Chan Paul S, Berg Robert A, Nadkarni Vinay M
Saint Luke's Mid America Heart Institute and University of Missouri, Kansas City (P.S.C.).
The Children's Hospital of Philadelphia, University of Pennsylvania Perelman School of Medicine, Philadelphia (R.A.B., V.M.N.).
Circ Cardiovasc Qual Outcomes. 2020 May;13(5):e006779. doi: 10.1161/CIRCOUTCOMES.120.006779. Epub 2020 Apr 7.
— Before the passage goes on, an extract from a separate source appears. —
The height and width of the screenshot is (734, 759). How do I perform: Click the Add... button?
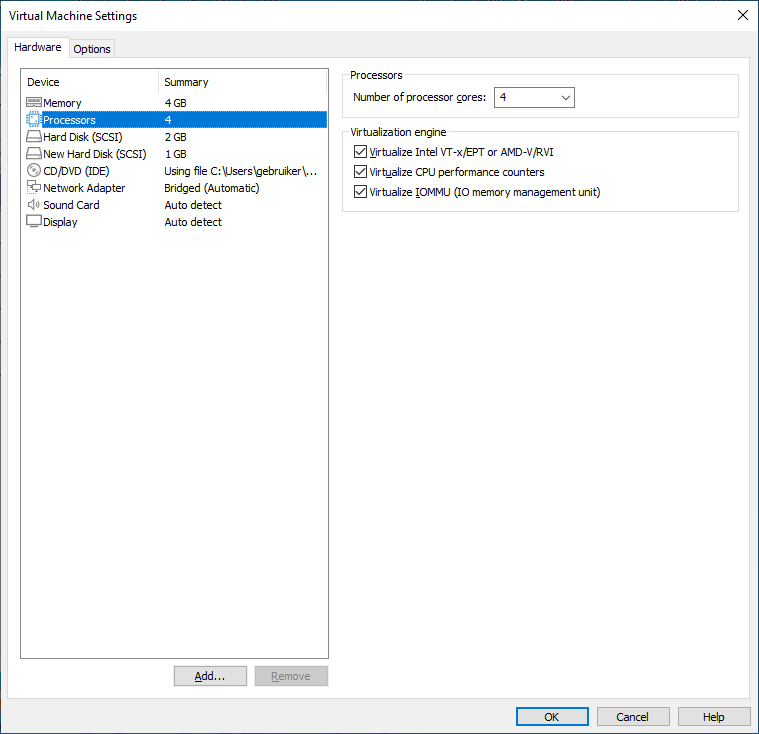tap(210, 676)
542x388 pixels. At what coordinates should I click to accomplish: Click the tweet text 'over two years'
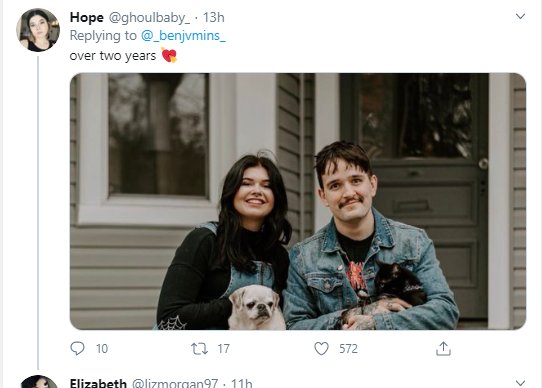[113, 56]
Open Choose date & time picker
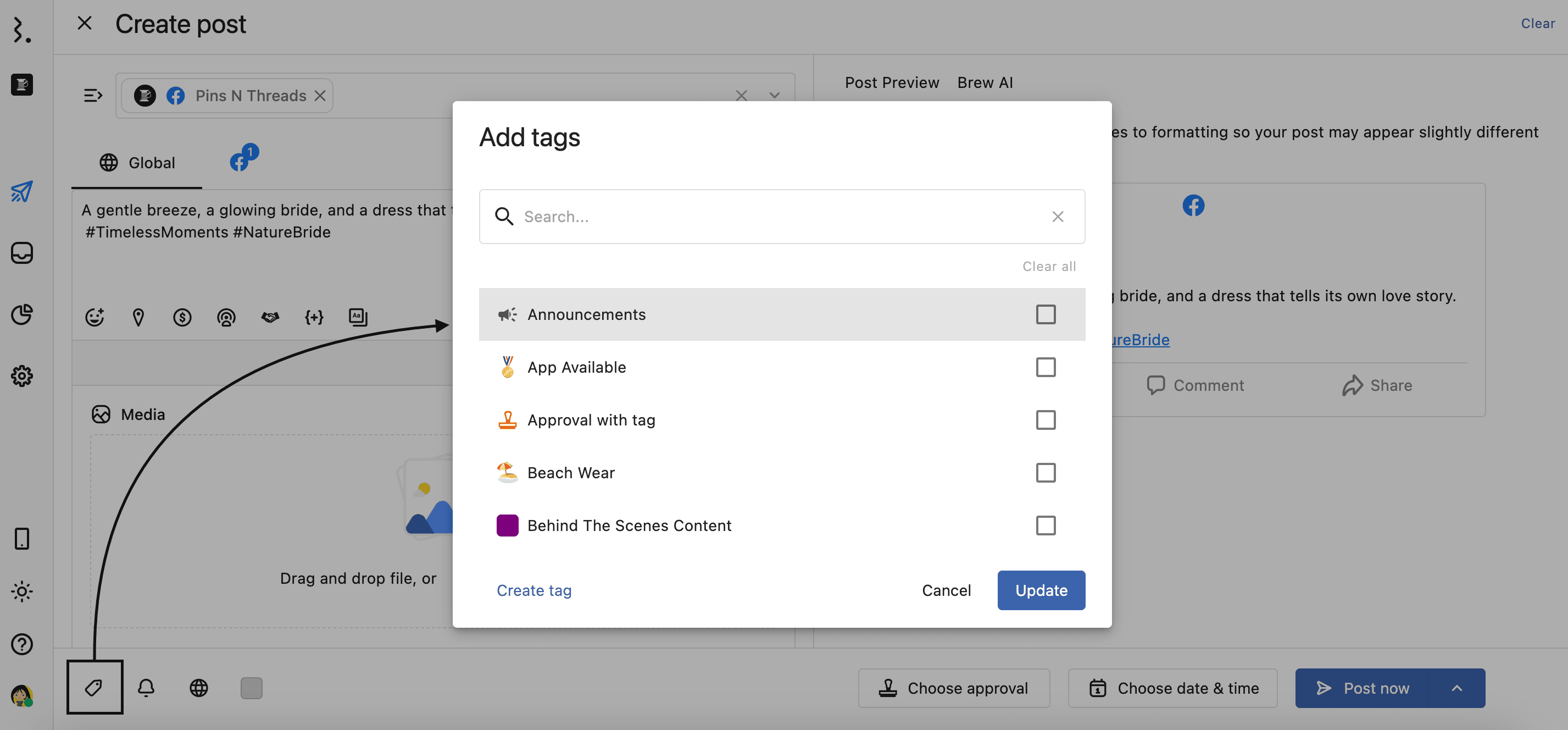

The surging COVID-19 pandemic has raised ethical and moral dilemmas that Western nations with first-rate medical care facilities rarely confront—how to best allocate standard life-saving medical resources when escalating demand outstrips supply. Sadly, these quandaries are familiar challenges in resource-poor countries. What makes this pandemic notable is that the scope and number of reported cases have been primarily in First World nations, raising questions in some settings about the use of emergency treatments like resuscitation care for in-hospital cardiac arrest (IHCA). This perspective reviews the debate around these ethical and moral dilemmas more broadly but focuses specifically on IHCA and the response of the medical community.
汹涌而来的新冠疫情引发了伦理和道德困境,这是拥有一流医疗设施的西方国家很少面临的——当不断增长的需求超过供应时,如何最好地分配标准的救命医疗资源。可悲的是,这些难题在资源匮乏的国家是常见的挑战。此次疫情的显著之处在于,报告病例的范围和数量主要集中在第一世界国家,这在某些情况下引发了关于对院内心脏骤停(IHCA)使用复苏护理等紧急治疗的问题。这篇综述更广泛地审视了围绕这些伦理和道德困境的辩论,但特别关注了院内心脏骤停以及医学界的应对措施。